Storytelling

The Silent Routes: Inside the Migrant Paths of the Balkans

Along the narrow roads of the Balkans, far from tourist trails and city centers, there are quieter paths — the kind that don’t appear on any official map. These are the silent routes, walked by people carrying all their belongings in a backpack. Men, women and children move through forests, abandoned train lines and river crossings, trying to reach a better place, where safety feels possible and, maybe, feel like home.

Every few kilometers, you may find traces of their journey: a lost shoe, a torn blanket, a note written in Arabic or Dari and tucked under a rock. For many, this passage through the Balkans is just one chapter in a much longer odyssey — from Syria, Afghanistan or Iraq — across borders that most of the times do not welcome them.

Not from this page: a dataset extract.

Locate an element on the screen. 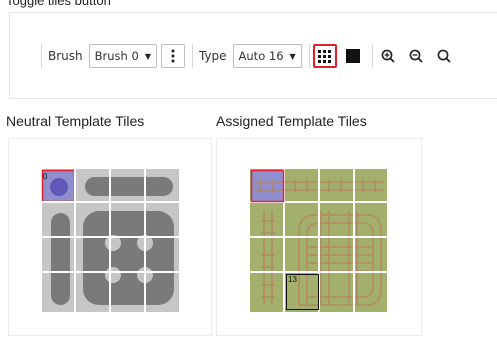 The width and height of the screenshot is (497, 337). contrast-icon is located at coordinates (352, 56).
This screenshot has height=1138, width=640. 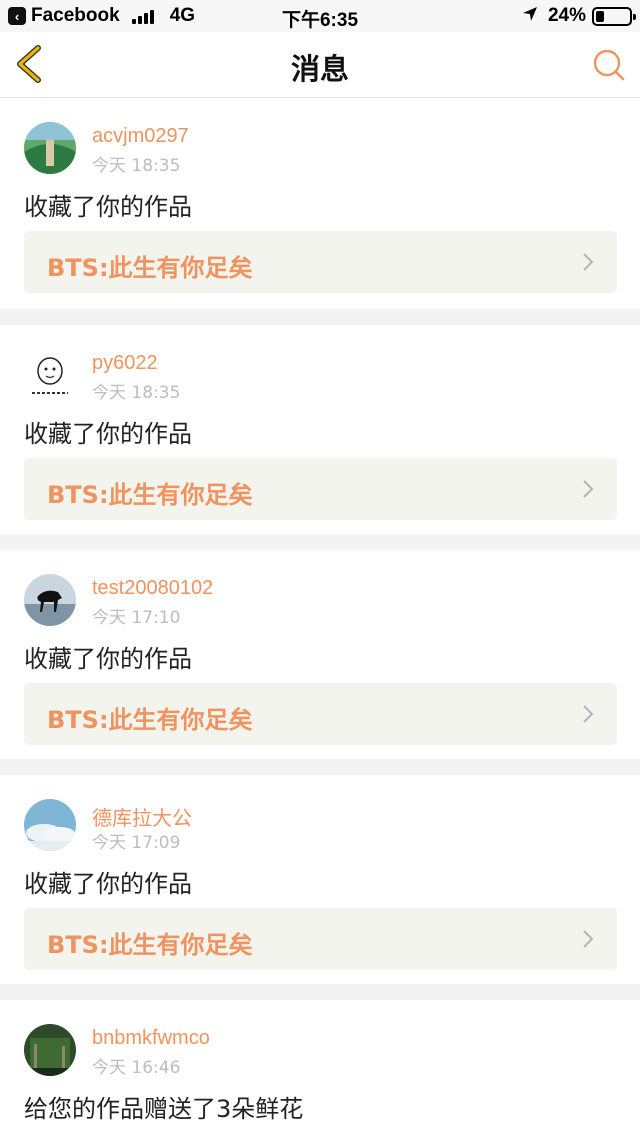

Local villagers very rarely offer food or water, most of them turn away, fearful or fatigued by years of migration stories. Police patrols, fences and cold winters add to the difficulty. Still, every day, new footsteps mark the soil.

These routes are not just geographic — they are human stories in motion. Each traveler carries memories of home and the silent hope that one day, they will no longer have to run. One day…

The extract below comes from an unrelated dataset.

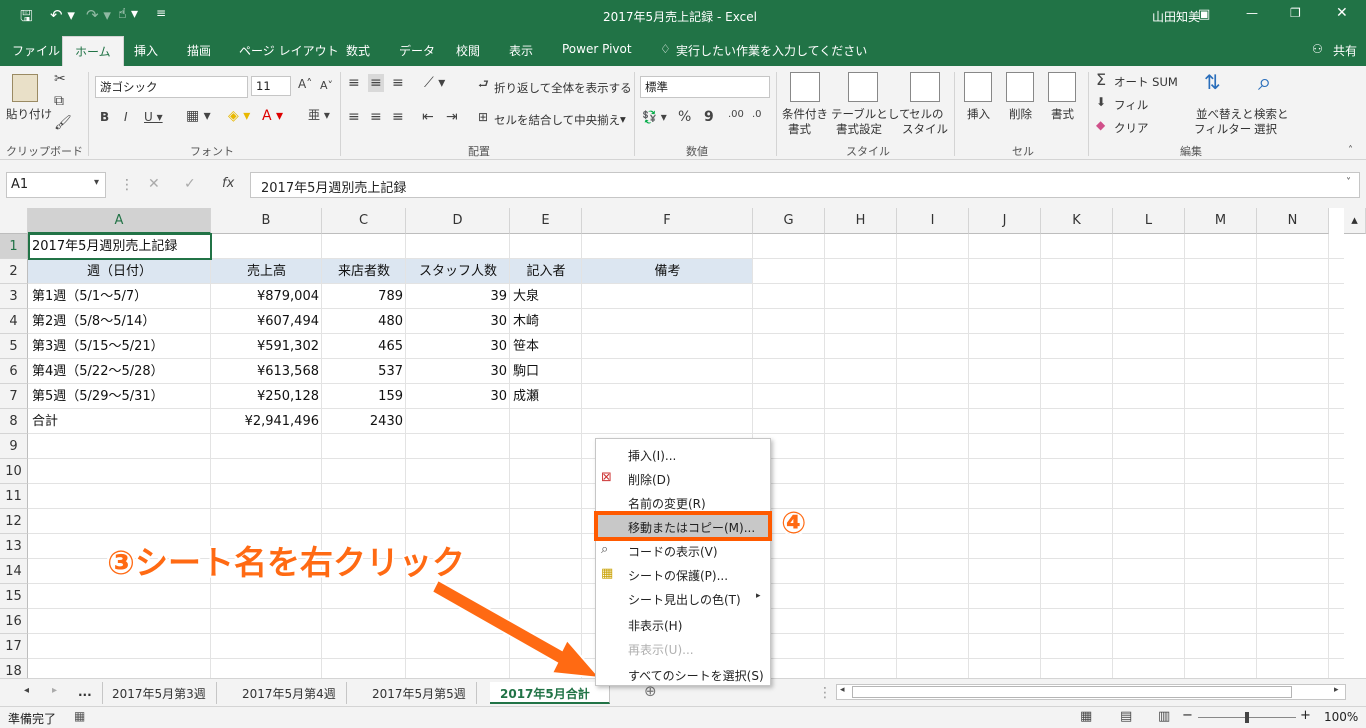 Image resolution: width=1366 pixels, height=728 pixels. Describe the element at coordinates (305, 84) in the screenshot. I see `increase-font-icon: A˄` at that location.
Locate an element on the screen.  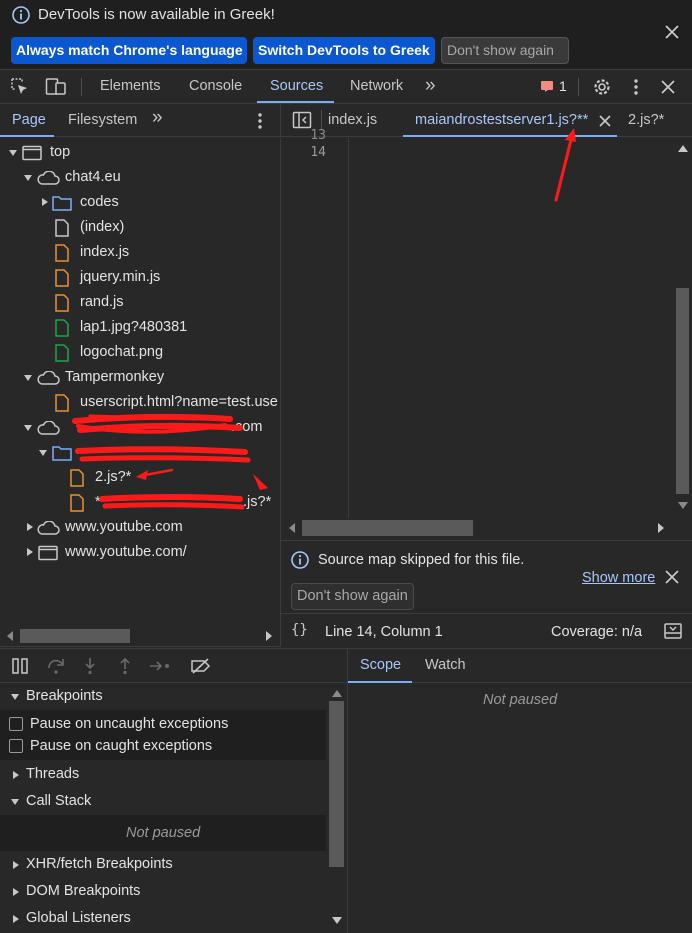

At dawn, the forest near Bihać, Bosnia, comes alive with movement — not only by animals, but also of people. Quiet figures slip between the trees, carrying nothing but small backpacks, bottles of water, rarely some food and the hope of crossing another invisible line. These are the silent routes of the Balkans — the pathways that thousands of migrants and refugees have walked for nearly a decade, searching for a safe place to live.

“They walk at night,” says a farmer in northern Bosnia. “Sometimes they knock on my door asking for water. I help when I can — but I’m afraid too.”

According to NGOs working in the region, pushbacks — the illegal forced returns of migrants across borders — remain common. Many people describe being beaten by border police, their phones destroyed, their belongings taken. Yet despite the risks, the flow continues.

“There’s no other choice,” says Ahmad, a 27-year-old from Aleppo. “When you’ve lost everything once, you stop fearing fences.”

The Balkan route shifts constantly — from Greece to North Macedonia, Serbia, Bosnia, and into Croatia or Hungary — adapting to new policies and new barriers. Aid workers call it a “living map,” one drawn and redrawn by desperation and endurance.

For those walking it, the route is more than geography — it is a test of faith and will. Each step north is a small act of resistance, a way to reclaim control over a life uprooted by war and politics.

These roads may be unmarked, but they are mapped in memory — paths carved by courage, carrying the quiet footsteps of those still searching for home.